Leanne Bagiante – who “loved working” for Bunnings, whom she described as a “wonderful company” – suffered excruciating pain for several days before the correct fracture treatment identified and implemented. Even then, it took more than 3 years, following arthroscopy and MRI, for the true nature of the serious ankle injury to be diagnosed by her persistent orthopedist, Dr Greg Sterling.
To facilitate a return to work, the “benevolent and generous” building products supplier, “particularly to those who had been injured”, actioned her transfer from the Lifestyle Department, to the lighter duties of the Garden Décor.
Crucial to the assessment were the competing opinions of Dr Greg Gillett for the plaintiff and Dr John Fraser for WorkCover.

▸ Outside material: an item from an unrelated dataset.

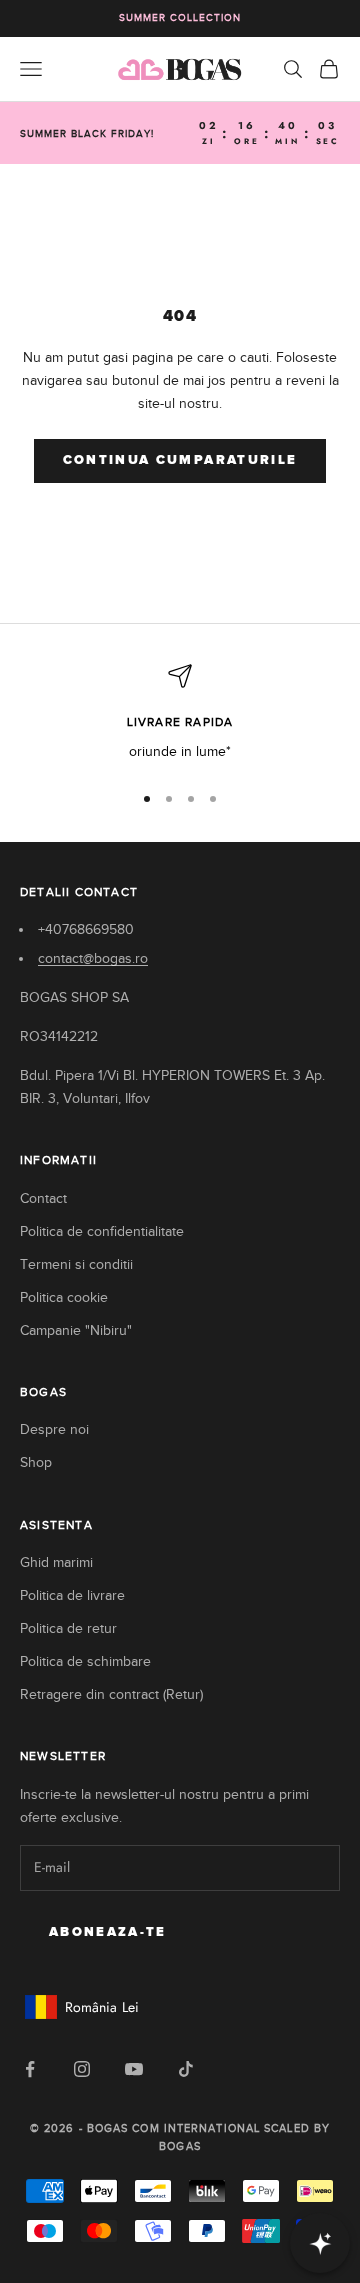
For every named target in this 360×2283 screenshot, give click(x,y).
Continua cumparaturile (180, 460)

Gillett’s opinion, according as it did with that of the treating surgeon that any remedial surgery would only be a “temporising measure”, was preferred to that of Fraser, who had failed to address the plaintiff’s likely work capacity following a future further arthroscopy.
Largely following Gillett’s analysis, the court held that the highly regarded employee – described as an “exceptional worker” – would be able to continue to work for perhaps 10 more years, but then her “prospects of continuing long term, even part-time, is remote”.
Loss of income was assessed for the first 10 years at an income equivalent for a predominantly sedentary role working for only 3 out of 5 days work per week. Thereafter, because also of her “genuine inability to comprehend computer systems”, she was unlikely to be able to perform any work.
With discounting for contingencies of 50% for the first period and 30% for the second period, this translated to future loss of income for the 47-year-old of $174,000 until expected retirement. Total assessment, nearly $300,000.